— YOUR INSTRUCTIONS —
Your reply should contain nothing except the lines from the one with "Where should I click to: Click the browser" through the end of the listing below, reproduced exactly and stripped of pictures.
((
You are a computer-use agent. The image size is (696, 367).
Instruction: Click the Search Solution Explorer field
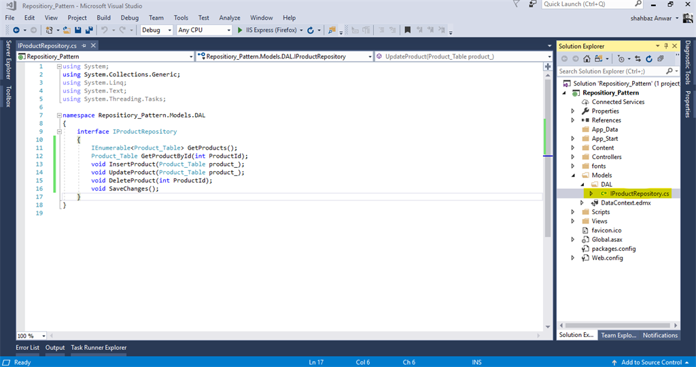click(x=612, y=71)
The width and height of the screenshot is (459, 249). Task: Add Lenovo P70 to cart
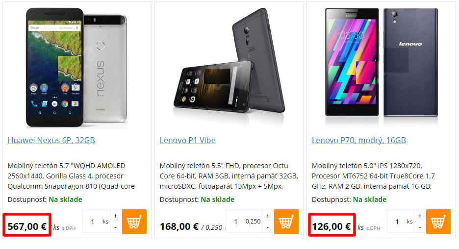438,222
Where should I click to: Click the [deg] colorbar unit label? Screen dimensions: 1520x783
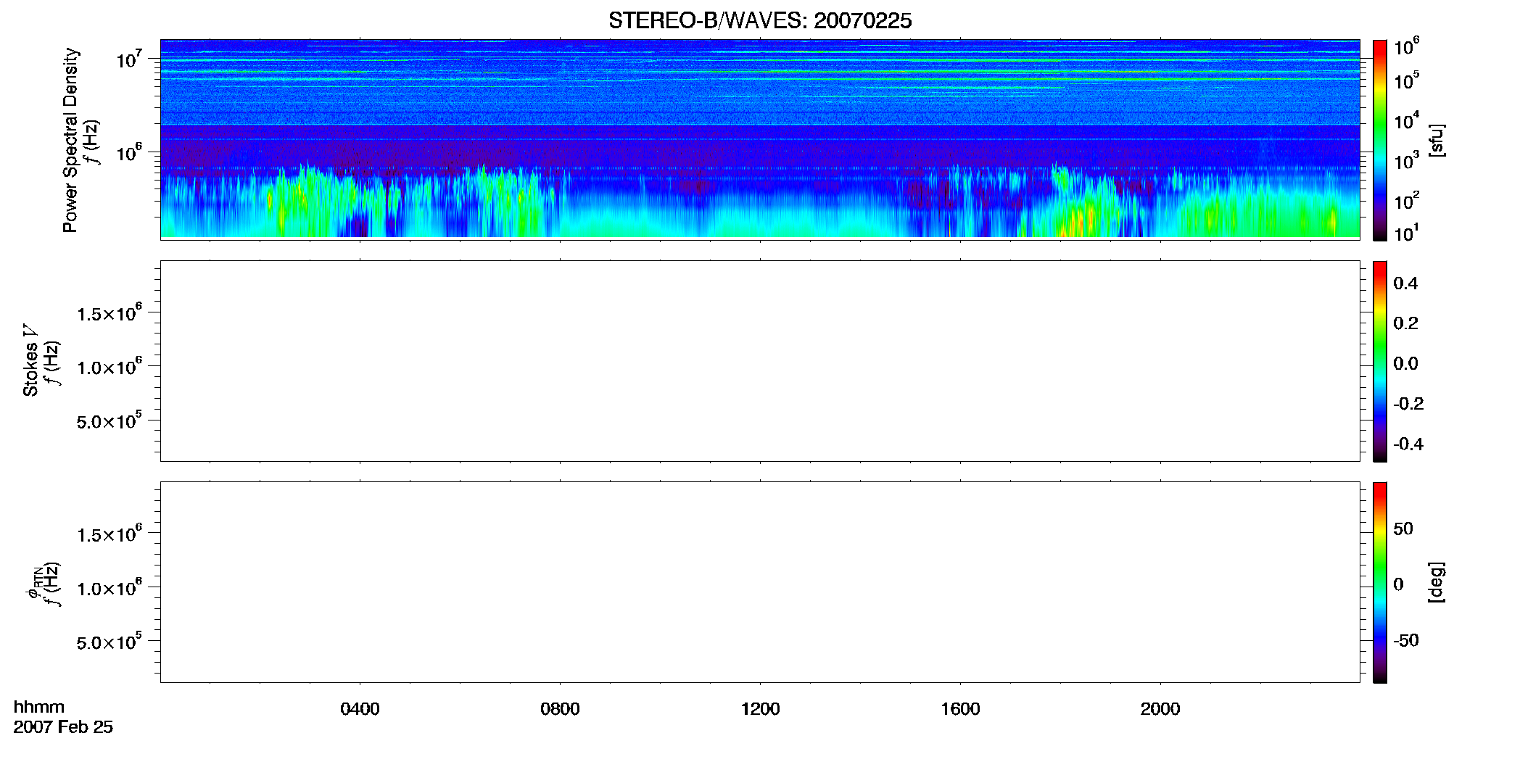(x=1436, y=582)
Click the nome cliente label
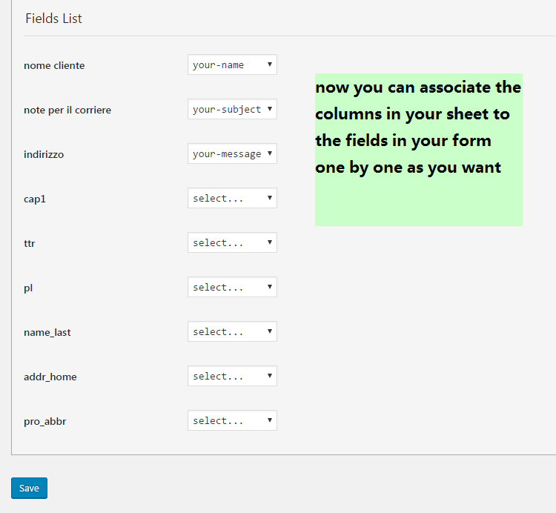The width and height of the screenshot is (556, 513). click(54, 65)
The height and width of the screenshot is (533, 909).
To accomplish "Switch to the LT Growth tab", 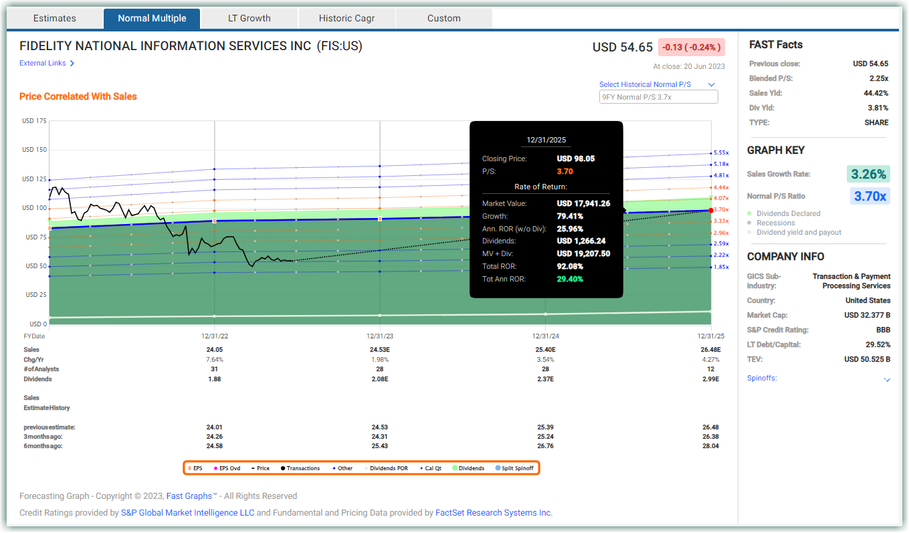I will click(249, 18).
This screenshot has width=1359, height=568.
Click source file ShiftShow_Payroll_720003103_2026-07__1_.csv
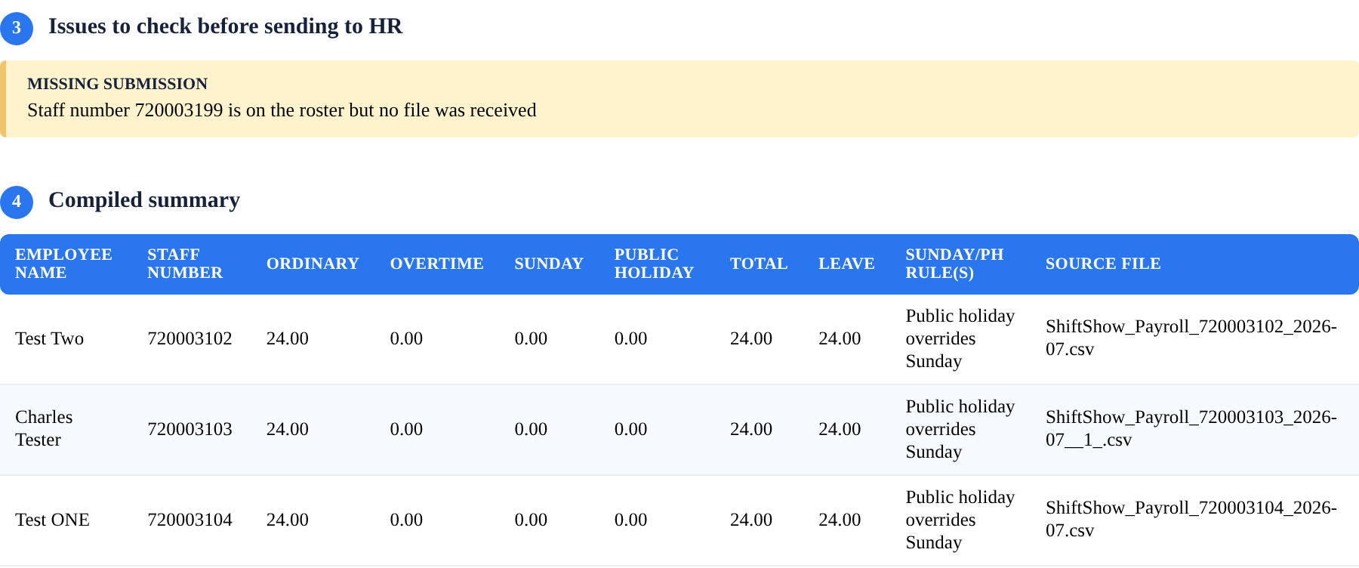1191,428
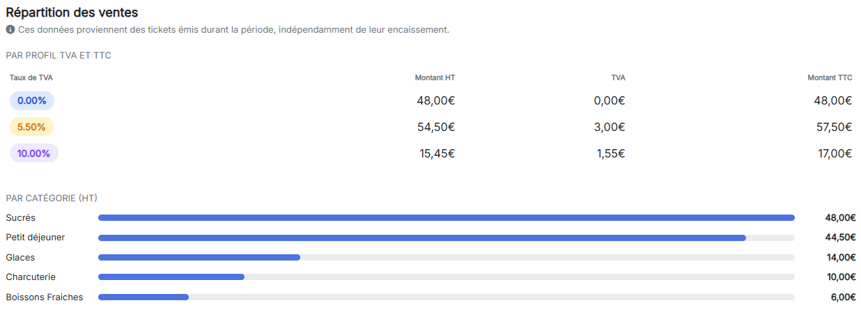Click the Petit déjeuner category label
This screenshot has width=861, height=310.
(x=36, y=238)
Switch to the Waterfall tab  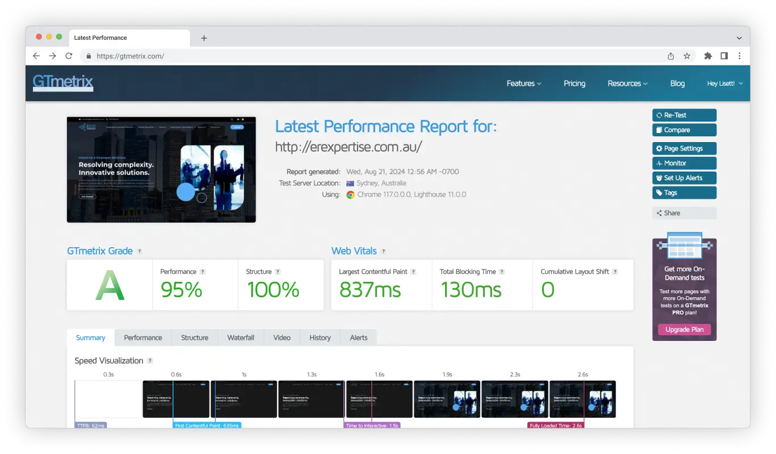click(241, 338)
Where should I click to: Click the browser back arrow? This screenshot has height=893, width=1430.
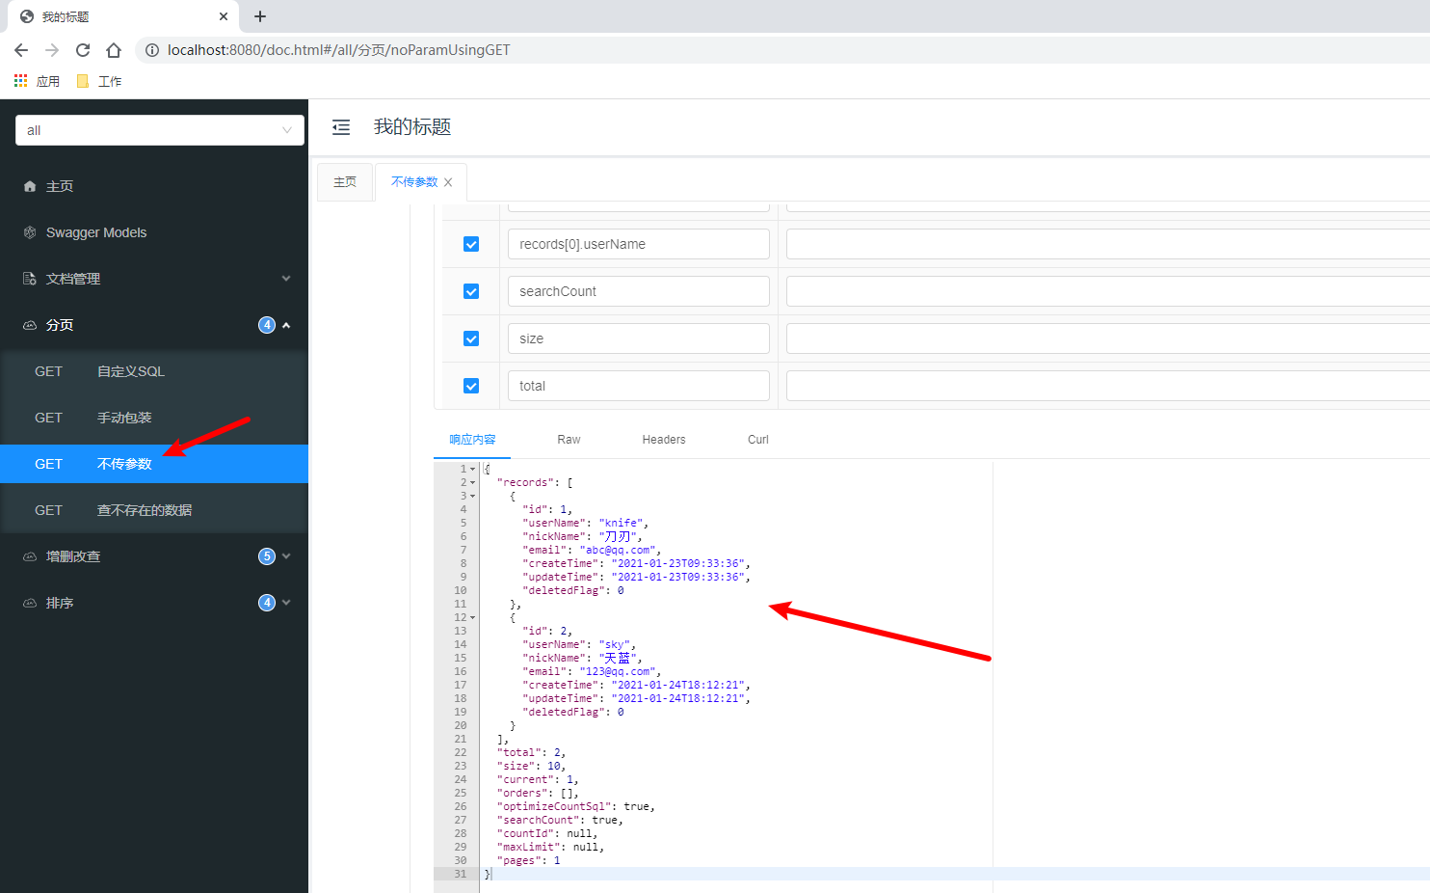pyautogui.click(x=21, y=50)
))
— RESPONSE TO THE EXERCISE —
Where should I click to: Click the browser back arrow? This screenshot has height=893, width=1430.
pyautogui.click(x=21, y=50)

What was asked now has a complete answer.